• AVAILABLE DATA
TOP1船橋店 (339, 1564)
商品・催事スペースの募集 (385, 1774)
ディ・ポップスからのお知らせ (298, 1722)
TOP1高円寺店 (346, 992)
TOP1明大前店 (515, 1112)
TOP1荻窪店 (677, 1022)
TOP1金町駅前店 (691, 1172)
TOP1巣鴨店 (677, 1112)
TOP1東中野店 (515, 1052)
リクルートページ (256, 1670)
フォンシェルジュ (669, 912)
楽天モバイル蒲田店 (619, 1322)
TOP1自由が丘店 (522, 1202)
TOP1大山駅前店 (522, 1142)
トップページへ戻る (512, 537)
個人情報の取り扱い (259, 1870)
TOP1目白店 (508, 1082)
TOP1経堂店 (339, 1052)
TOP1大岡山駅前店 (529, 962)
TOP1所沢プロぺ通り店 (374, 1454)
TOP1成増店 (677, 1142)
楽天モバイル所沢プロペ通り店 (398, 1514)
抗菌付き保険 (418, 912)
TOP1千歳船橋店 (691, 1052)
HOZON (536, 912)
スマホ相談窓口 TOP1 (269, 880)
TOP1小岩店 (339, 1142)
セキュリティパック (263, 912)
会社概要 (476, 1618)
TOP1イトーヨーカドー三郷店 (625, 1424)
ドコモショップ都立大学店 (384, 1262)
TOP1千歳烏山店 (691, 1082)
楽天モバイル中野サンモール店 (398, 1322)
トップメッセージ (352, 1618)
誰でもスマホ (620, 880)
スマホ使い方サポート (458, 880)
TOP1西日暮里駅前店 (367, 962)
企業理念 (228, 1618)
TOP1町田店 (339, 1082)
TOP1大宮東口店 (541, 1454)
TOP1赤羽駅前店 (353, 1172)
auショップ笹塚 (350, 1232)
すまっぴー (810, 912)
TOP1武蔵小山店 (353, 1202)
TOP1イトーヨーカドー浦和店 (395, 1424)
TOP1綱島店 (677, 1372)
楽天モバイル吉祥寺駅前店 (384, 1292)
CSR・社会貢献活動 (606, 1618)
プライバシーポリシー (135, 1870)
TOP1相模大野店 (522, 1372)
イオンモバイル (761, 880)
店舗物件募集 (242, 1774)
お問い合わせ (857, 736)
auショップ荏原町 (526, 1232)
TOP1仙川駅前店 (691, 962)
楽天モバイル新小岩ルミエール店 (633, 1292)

• WORK INSTRUCTIONS
From the line holding "会社概要 (476, 1618)" to the last line of the data above, copy every line exactly and include nothing more.

• ANSWER SECTION
会社概要 (476, 1618)
TOP1イトーヨーカドー三郷店 (625, 1424)
ドコモショップ都立大学店 (384, 1262)
TOP1千歳烏山店 (691, 1082)
楽天モバイル中野サンモール店 (398, 1322)
トップメッセージ (352, 1618)
誰でもスマホ (620, 880)
スマホ使い方サポート (458, 880)
TOP1西日暮里駅前店 (367, 962)
企業理念 (228, 1618)
TOP1町田店 (339, 1082)
TOP1大宮東口店 (541, 1454)
TOP1赤羽駅前店 (353, 1172)
auショップ笹塚 (350, 1232)
すまっぴー (810, 912)
TOP1武蔵小山店 (353, 1202)
TOP1イトーヨーカドー浦和店 (395, 1424)
TOP1綱島店 (677, 1372)
楽天モバイル吉祥寺駅前店 (384, 1292)
CSR・社会貢献活動 (606, 1618)
プライバシーポリシー (135, 1870)
TOP1相模大野店 (522, 1372)
イオンモバイル (761, 880)
店舗物件募集 (242, 1774)
お問い合わせ (857, 736)
auショップ荏原町 (526, 1232)
TOP1仙川駅前店 (691, 962)
楽天モバイル新小岩ルミエール店 (633, 1292)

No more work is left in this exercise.